Así, más de la mitad de las jurisdicciones del país no cuenta con una normativa que asegure el
acceso a ese derecho (Amnistía Internacional, 2017)(ADC, 2015)[1].

Políticas públicas para el acceso a la ILE

Garantizar la atención de la ILE se encuentra entre las principales acciones implementadas por el
Programa Nacional de Salud Sexual y Procreación Responsable (PNSSyPR) para alcanzar los
objetivos establecidos en la ley de creación del programa (25.673), orientados a garantizar el
acceso al más alto nivel de salud sexual y salud reproductiva a la población. El PNSSyPR
entiende que la salud es un estado de completo bienestar físico, mental y social, y no solamente
la ausencia de afecciones o enfermedades —en consonancia con el enfoque promovido por la
OMS—, y que la salud sexual y salud reproductiva es un estado de bienestar físico, mental y
social en relación con la sexualidad que requiere un enfoque positivo y respetuoso de la
sexualidad libres de toda coacción, discriminación y violencia.

En pos de dichos objetivos, el PNSSyPR implementa acciones de sensibilización pública,


capacitación en servicio a efectores de salud de todos los niveles de atención y asistencia técnica
y legal en la atención integral de las personas. En ese sentido, considera que la interrupción legal
del embarazo (ILE) debe ser brindada bajo los mismos parámetros que otras prestaciones del
servicio de salud: respetando los estándares de calidad, accesibilidad, confidencialidad,
competencia técnica, rango de opciones disponibles e información científica actualizada.

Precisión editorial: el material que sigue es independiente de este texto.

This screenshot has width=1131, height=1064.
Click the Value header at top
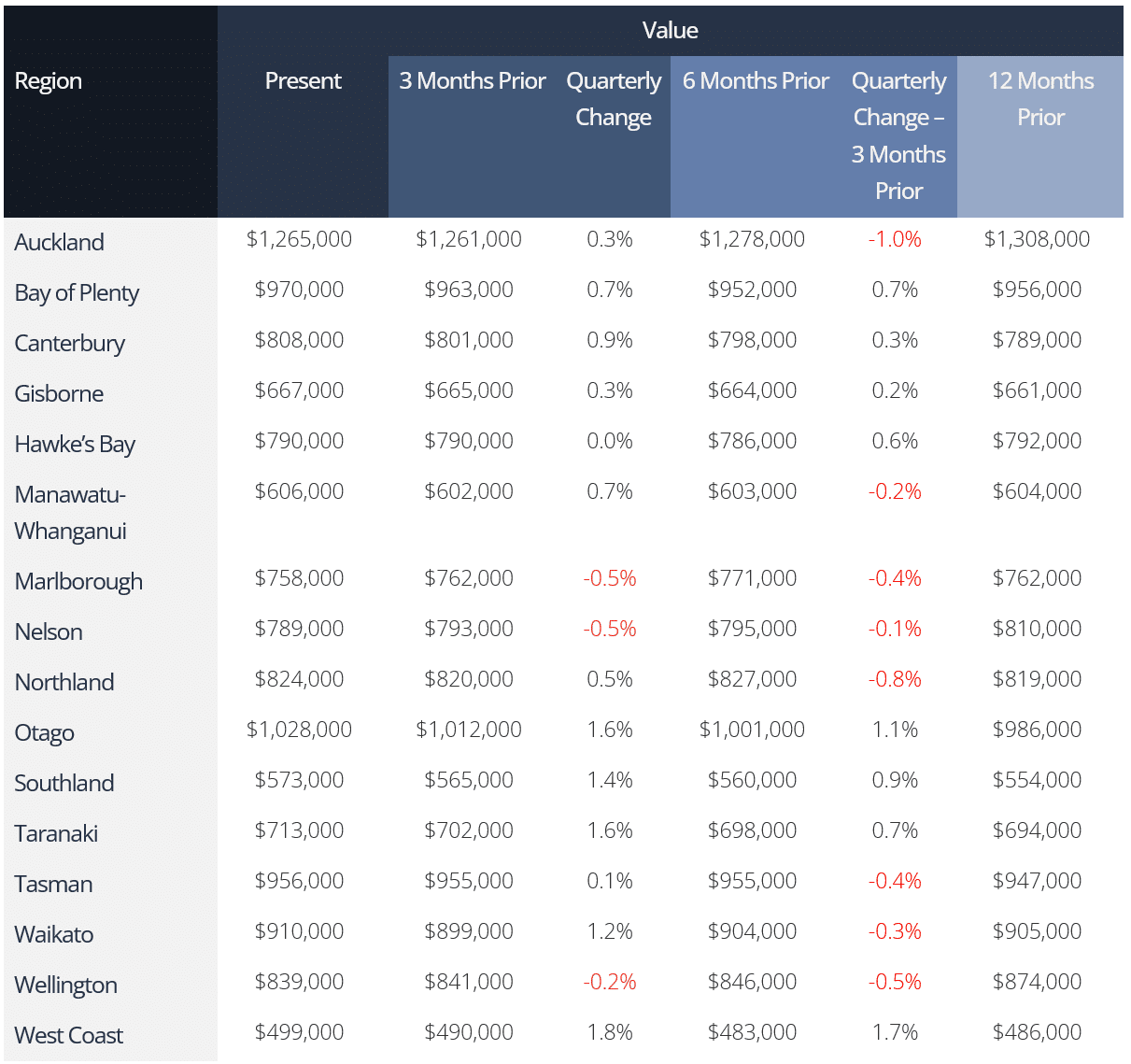click(670, 31)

Para el
desarrollo de sus líneas de acción en materia de acceso a la ILE, el PNSSyPR trabaja en
articulación con los distintos programas provinciales de salud sexual y reproductiva, que también
desarrollan iniciativas locales propias en algunas jurisdicciones.

El acceso efectivo a la práctica más allá de la normativa, no obstante, difiere en gran medida
entre jurisdicciones, con una amplia heterogeneidad en cuanto a la existencia de efectores de
salud que realicen habitualmente la práctica, profesionales de la salud capacitados, disponibilidad
de insumos y marcos que protejan a los profesionales que efectivamente realizan la ILE en cada
jurisdicción (Amnistía Internacional, 2017b).

Aborto y políticas públicas para la garantía de derechos sexuales y derechos


reproductivos

Si a las barreras de acceso a la interrupción legal del embarazo se añade el hecho de que en
Argentina casi un 60% de las mujeres madres de todas las edades declararon en el posparto que
su embarazo no fue planificado (SIP Gestión, Consolidado 2010-2014), se evidencia una realidad
de derechos sexuales y reproductivos vulnerados.

En este sentido, es fundamental que todo debate en torno a la despenalización del aborto en el
país se ubique en el marco más abarcativo de una efectiva implementación de las políticas que
garanticen los derechos sexuales y derechos reproductivos de las personas. Una estrategia
integral de este tipo debería fundarse en al menos tres pilares:

1. Mejorar la oferta de servicios de salud sexual y reproductiva: en particular, a través de la


consejería en salud sexual y reproductiva, el acceso a métodos anticonceptivos modernos
(con énfasis en aquellos de larga duración como el DIU o implante subdérmico) y la
delegación de funciones en las obstétricas para que sean habilitadas a colocar o implantar
dichos métodos a nivel nacional;
2. Fortalecer el acceso a la información para el ejercicio de los derechos sexuales y derechos
reproductivos: a través de campañas comunicacionales de sensibilización y, para el caso
de los adolescentes, de las asesorías en salud integral en las escuelas (Programa
Nacional de Salud Integral en la Adolescencia) y de la Educación Sexual Integral;
3. Promover políticas públicas para prevenir el abuso y la violencia sexual (especialmente
contra niños, niñas y adolescentes).